“This is the most important election in a generation,” Opposition Leader Tony Abbott says. Shadow treasurer Joe Hockey goes further — the most important “in Australia’s history,” he thinks. Oppositions always think elections are the most important ever, and frequently governments do, too. “It’s pro forma to declare each election the most important in Australia’s history,” Paul Keating said about the 1990 election. “But this one is.”
And, of course, both sides insist they’re miles apart. The Coalition claims Labor MPs are blithering incompetents who have stuffed up everything they’ve touched. Labor insists the Coalition is a pack of ideologically driven lunatics who will drive the country into recession and gut education and health.
Well, let’s move through the issues that are important to voters and establish how different the parties really are, and whether the outcome of the election will be so critically important.

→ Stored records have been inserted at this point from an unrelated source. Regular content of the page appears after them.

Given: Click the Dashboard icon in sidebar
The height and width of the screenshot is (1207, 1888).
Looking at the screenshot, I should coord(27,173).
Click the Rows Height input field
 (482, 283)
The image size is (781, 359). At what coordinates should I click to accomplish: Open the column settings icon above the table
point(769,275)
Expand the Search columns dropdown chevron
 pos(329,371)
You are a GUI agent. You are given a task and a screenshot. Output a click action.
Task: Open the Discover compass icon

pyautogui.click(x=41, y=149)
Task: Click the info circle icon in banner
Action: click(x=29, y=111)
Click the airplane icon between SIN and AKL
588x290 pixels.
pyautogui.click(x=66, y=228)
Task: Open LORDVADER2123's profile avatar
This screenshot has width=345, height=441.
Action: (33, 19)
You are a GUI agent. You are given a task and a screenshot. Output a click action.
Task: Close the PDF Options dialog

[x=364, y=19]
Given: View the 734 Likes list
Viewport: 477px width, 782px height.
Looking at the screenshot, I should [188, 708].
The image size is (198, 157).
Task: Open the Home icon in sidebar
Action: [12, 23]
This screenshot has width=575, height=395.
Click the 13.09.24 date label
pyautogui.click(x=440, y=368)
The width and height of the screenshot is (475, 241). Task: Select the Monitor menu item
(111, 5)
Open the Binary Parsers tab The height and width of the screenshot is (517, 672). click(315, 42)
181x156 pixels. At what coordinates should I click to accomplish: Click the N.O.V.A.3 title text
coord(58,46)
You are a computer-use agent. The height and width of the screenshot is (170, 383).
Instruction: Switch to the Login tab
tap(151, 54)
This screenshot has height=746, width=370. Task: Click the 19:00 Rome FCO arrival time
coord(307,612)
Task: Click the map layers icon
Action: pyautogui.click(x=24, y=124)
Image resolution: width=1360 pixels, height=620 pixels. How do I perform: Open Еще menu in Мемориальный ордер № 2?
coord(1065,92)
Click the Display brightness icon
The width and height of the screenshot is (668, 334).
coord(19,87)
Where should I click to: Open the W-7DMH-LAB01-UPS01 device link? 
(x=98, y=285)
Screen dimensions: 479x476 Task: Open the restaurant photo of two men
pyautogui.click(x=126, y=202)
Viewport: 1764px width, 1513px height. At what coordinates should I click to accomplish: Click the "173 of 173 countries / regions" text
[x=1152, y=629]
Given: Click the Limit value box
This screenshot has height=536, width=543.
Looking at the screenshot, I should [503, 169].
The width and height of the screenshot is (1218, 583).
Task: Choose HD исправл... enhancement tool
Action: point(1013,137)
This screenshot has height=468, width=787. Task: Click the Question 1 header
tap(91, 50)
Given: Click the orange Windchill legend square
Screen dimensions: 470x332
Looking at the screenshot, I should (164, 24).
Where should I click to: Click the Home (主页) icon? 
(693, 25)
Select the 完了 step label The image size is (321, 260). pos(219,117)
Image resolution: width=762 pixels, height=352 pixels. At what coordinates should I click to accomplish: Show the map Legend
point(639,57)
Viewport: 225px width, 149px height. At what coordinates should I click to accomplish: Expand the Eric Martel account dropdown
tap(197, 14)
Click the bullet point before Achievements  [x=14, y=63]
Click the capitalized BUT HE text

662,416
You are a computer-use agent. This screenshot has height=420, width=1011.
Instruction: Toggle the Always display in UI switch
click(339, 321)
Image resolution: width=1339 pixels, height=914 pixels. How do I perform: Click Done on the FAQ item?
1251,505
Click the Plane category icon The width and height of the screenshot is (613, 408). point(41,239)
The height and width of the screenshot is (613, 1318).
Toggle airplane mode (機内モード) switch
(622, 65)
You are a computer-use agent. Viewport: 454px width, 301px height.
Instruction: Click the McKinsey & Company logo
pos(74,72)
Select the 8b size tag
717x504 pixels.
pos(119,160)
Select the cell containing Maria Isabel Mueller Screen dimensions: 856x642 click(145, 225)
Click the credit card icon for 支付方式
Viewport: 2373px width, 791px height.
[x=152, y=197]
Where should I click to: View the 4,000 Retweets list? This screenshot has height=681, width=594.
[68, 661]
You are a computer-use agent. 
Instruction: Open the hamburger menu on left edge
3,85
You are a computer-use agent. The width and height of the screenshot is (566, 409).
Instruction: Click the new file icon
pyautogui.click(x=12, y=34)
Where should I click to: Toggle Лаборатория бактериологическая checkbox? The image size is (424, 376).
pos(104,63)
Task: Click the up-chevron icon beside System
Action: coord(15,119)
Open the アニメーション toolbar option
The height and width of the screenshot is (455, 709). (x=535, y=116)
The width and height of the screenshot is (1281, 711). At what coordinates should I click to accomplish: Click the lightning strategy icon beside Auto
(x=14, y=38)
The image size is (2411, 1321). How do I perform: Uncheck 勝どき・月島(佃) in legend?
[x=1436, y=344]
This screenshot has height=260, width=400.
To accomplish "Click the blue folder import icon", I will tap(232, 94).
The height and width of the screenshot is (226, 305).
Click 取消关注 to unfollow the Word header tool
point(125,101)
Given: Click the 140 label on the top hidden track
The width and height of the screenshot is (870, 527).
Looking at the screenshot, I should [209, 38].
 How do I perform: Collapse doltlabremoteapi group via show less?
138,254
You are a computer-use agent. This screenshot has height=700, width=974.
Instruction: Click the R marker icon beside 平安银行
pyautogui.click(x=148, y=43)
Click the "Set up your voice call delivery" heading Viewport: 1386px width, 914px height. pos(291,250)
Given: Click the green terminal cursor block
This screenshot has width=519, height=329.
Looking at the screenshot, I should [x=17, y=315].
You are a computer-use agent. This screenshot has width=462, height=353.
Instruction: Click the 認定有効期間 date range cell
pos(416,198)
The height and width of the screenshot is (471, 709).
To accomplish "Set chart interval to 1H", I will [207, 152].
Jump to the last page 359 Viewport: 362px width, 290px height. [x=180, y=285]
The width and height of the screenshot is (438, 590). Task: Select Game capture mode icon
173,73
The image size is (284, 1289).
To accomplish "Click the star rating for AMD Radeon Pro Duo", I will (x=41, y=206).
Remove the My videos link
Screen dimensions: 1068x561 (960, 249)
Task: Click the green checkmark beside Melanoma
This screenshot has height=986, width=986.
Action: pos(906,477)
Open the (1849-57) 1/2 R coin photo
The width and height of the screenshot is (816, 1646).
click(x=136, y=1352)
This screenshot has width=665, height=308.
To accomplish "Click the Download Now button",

Economic management is by far the most important and influential issue for voters. Both sides have their plans to enhance productivity. Both sides claim the skill to manage the challenges ahead. But most importantly, both sides have committed to a fiscal policy that will delay a return to surplus for several years out of concern about the impact of spending cuts on economic growth; if anything, the Coalition now has, for all that debt’n’deficit rhetoric, a slightly looser policy than Labor’s, with no commitment to return to surplus in 2016-17 and a professed need for “appropriate stimulus” next year and in 2015. And now Prime Minister Kevin Rudd has shifted to embrace the Coalition’s Nationals-influenced policy on foreign investment, and he even signalled going further to embrace restrictions on foreign ownership in agriculture. And lest we forget, both sides now have a “Northern Australia” vision.
Health is always the second-most important issue for voters. Abbott specifically played down major change in announcing his health policy, speaking of “incremental change”, saying there’d be no change in overall funding and talking up the current health system (and as our longevity indicates, he’s right). And one of the few differences between the parties vanished on Wednesday night when, under pressure during the Rooty Hill debate, Abbott committed that no Medicare Locals would be closed. On aged care, about which Abbott was asked in the first debate, he also said bluntly he had the same policy as Labor.
Next most important issue is a toss-up between education and protecting local jobs. Let’s take education: there’s a self-professed “unity ticket” on education funding reform from Abbott, albeit only for four years, but quite how he’ll negotiate out of the Commonwealth agreements struck with NSW and Victoria after 2018 will make for interesting viewing. On protecting local jobs, as I’ve written previously, we have a genuine policy difference, with the Liberals finally breaking away from the reflexive industry support policies in place since the Hawke-Keating years, albeit without a clean break that would satisfy economic purists. They’ve also slashed much of the corporate handouts that accompanied the carbon pricing scheme. But handouts to the car industry will continue for the time being, as will 5% tariffs on imported vehicles that continue to punish consumers.
“On the big issues identified by voters as the ones that determine how they vote, there’s mostly minimal difference between the major parties.”
Beyond those four issues we start to get into the minor leagues in terms of what changes votes. On climate change there is a clear difference, with Labor backing a market mechanism already in place and the Coalition backing a big-government winner-picking policy that, more likely than not, will be hacked into pieces in the Expenditure Review Committee before too long (the unfortunate Greg Hunt has already had his climate change portfolio savaged to fund the Coalition’s promises, and it won’t stop once he’s in government).
On industrial relations, the Coalition’s commitment is, again, incremental change of the Fair Work Act with no prospect of major reform until a second term, except for its assault on basic rights via the return of the Australian Building and Construction Commission.
On asylum seekers, it is Labor that has formed the unity ticket with the Coalition, embracing the policies it rejected when it was first elected and extending them in ever more draconian ways, forcing the Coalition to move ever further to the Right in attacking asylum seekers.
And on tax reform, the Coalition has committed to a tax review, but it has fallen into line with Labor in committing to not revisit the GST while in government.
There are unity tickets on silence, as well. Both major parties have refused to say anything about the systematic assault by the US government on Australians’ online privacy and the Australian government’s complicity in it. Of the parties in parliament, only the Greens have released a suite of policies designed to improve consumers’ awareness of the extent of surveillance.
So where does that leave us? On the big issues identified by voters as the ones that determine how they vote, there’s mostly minimal difference between the major parties. For all the sound and fury over the last three years, through one of the most febrile and aggressive periods of political life we’ve seen for a long time, it’s come down to unity tickets just a week before the election.